Frank Proctor – Performance Pistol
Hosted by Valor Resource Group

Overview: This was an advanced pistol course geared toward the competitive shooter, with frequent comparison and analysis about the operational/law enforcement viability of the competitive techniques. The emphasis was on efficiency, with a focus on seeing quickly, processing quickly and acting on that information. There was also an emphasis on feeling and seeing what the gun was telling you. Each evolution was designed to re-enforce the math of target plus sights equals trigger with no delay.

Course Dates: February 23 and 24, 2013

Teaching Approach: The course approach was a crawl, walk, run model. All courses of fire were fully explained, then demonstrated. Each shooter was able to get multiple reps of an evolution before pressure was applied through either use of a shot timer or man on man competition – Thunderdome style.

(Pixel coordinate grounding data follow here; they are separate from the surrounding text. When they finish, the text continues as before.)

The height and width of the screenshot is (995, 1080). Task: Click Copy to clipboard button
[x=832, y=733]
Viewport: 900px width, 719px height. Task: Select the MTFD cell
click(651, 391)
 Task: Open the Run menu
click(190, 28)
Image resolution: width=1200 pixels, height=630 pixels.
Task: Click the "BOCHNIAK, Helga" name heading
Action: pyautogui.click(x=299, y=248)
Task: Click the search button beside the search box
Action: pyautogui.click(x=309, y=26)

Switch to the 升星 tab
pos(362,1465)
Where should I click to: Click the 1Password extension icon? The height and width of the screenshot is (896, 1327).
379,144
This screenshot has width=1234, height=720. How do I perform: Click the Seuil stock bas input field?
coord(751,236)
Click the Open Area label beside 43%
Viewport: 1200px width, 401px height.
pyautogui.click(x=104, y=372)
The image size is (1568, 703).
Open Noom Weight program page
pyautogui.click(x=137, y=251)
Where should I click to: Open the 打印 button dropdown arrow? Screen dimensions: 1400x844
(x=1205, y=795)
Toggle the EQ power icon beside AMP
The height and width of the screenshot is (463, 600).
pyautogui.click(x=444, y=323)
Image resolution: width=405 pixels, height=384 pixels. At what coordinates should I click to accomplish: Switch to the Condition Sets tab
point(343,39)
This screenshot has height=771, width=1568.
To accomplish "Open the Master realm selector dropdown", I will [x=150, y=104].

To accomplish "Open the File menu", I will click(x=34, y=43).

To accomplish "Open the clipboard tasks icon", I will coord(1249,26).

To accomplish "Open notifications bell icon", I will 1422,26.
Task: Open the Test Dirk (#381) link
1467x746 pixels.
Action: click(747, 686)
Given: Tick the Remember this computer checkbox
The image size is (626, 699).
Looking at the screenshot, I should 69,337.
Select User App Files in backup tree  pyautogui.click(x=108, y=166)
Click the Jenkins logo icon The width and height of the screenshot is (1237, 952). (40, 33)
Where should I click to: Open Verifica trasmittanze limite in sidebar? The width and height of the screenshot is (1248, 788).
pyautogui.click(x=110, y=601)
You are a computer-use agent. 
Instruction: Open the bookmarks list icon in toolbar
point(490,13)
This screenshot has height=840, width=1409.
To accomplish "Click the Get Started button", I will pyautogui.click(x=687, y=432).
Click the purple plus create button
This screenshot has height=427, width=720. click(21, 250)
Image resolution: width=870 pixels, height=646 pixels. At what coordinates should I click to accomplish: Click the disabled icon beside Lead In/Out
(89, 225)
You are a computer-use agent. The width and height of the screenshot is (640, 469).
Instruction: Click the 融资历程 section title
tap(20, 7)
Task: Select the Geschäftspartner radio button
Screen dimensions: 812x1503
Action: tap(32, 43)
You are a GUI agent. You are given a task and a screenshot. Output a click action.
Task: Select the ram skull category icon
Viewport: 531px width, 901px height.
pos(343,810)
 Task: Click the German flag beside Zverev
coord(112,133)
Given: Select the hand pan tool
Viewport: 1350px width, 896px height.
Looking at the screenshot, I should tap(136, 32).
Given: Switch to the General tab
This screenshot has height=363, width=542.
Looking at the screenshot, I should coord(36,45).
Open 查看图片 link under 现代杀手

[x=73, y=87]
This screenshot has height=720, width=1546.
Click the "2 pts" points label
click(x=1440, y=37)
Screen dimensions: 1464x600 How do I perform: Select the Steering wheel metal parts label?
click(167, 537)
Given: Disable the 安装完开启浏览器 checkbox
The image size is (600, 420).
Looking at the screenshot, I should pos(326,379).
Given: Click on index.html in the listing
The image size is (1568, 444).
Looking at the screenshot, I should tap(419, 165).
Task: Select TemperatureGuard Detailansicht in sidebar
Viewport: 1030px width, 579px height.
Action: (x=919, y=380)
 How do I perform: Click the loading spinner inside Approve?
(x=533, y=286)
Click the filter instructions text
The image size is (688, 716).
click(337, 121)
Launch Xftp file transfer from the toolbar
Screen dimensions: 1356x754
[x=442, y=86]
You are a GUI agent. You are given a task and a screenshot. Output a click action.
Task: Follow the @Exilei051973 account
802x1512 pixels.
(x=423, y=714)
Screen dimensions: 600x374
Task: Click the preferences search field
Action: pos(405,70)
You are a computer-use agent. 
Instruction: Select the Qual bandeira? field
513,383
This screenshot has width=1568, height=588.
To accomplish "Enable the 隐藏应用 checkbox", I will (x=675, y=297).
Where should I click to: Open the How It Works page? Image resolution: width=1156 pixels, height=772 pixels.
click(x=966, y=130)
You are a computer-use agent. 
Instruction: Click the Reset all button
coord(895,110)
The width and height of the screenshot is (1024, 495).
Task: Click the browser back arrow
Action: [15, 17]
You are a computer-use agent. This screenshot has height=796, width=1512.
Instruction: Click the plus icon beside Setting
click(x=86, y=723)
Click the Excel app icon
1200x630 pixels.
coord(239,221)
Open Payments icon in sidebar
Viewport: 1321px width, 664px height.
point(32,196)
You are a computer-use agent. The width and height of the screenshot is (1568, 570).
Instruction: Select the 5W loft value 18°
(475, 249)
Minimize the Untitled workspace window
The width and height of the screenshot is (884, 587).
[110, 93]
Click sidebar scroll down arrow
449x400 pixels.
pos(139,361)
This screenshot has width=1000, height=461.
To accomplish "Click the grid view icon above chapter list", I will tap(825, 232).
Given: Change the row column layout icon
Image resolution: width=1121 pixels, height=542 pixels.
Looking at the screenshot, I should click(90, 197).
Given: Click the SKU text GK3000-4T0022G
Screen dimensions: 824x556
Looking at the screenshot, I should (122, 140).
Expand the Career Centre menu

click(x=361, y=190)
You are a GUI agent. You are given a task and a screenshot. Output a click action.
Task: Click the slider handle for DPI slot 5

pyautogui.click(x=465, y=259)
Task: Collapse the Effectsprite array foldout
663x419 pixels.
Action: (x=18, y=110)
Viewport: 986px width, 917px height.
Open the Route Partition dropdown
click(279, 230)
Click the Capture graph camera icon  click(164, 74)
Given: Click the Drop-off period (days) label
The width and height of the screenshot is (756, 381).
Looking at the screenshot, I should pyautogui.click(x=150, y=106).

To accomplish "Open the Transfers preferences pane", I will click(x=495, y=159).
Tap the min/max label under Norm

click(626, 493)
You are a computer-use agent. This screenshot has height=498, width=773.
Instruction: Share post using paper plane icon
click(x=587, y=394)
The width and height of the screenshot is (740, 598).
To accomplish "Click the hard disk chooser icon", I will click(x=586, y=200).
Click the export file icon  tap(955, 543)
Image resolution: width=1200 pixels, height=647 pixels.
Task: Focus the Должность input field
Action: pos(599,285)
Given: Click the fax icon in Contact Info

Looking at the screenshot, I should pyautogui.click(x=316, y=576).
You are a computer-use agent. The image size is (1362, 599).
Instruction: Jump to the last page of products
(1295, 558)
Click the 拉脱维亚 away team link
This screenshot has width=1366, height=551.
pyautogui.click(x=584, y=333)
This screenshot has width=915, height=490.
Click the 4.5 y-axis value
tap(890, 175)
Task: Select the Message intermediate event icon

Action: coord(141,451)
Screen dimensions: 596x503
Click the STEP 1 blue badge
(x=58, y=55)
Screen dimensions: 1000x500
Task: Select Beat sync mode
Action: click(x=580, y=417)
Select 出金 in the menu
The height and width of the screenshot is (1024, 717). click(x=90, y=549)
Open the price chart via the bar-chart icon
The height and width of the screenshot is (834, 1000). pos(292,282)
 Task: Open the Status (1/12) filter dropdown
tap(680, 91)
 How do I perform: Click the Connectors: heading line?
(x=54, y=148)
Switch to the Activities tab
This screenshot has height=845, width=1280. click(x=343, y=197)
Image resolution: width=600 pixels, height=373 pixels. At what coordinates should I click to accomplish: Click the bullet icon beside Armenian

Rounds Fired: Round count was approximately 1400 to 1600 pistol rounds. Winners in the bracketed challenges shot a bit more. There was also plenty of "free time" at lunch and dinner breaks to practice various elements.

Range to Targets: Ranges varied from five yards to twenty-five yards.
Target Types: Targets included five inch blacked out bullseyes, IPSC paper silhouettes, 3x5 cards to simulate the size of an IPSC A Zone at 25 yards, IPSC "A" zones, IPSC A, B, C zone steel and 5" round steel. Most evolutions incorporated steel for instant feedback.

Class Size: Class size was approximately ten students, allowing for lots of personalized instruction, analysis and advice. Shooters ranged from intermediate to advanced. Ammo prices are causing student attendance to drop in these types of courses, which translates into great instructor to student ratio for those who still attend. Maybe there is a silver lining.
Weapons and Class Participants: Most common were Glock 17s and 34/35s (with one G19). Also present were one several M&P 9s, and one STI 2011 in 9mm. Very few malfunctions were observed, and those appeared to be ammunition related. We also got to play with a sweet Taran Butler customized G24, an amazing CZ Custom Shadow and some killer full house 2011s. Class participants included avid IPSC competitors, law enforcement officers and dedicated shooting enthusiasts.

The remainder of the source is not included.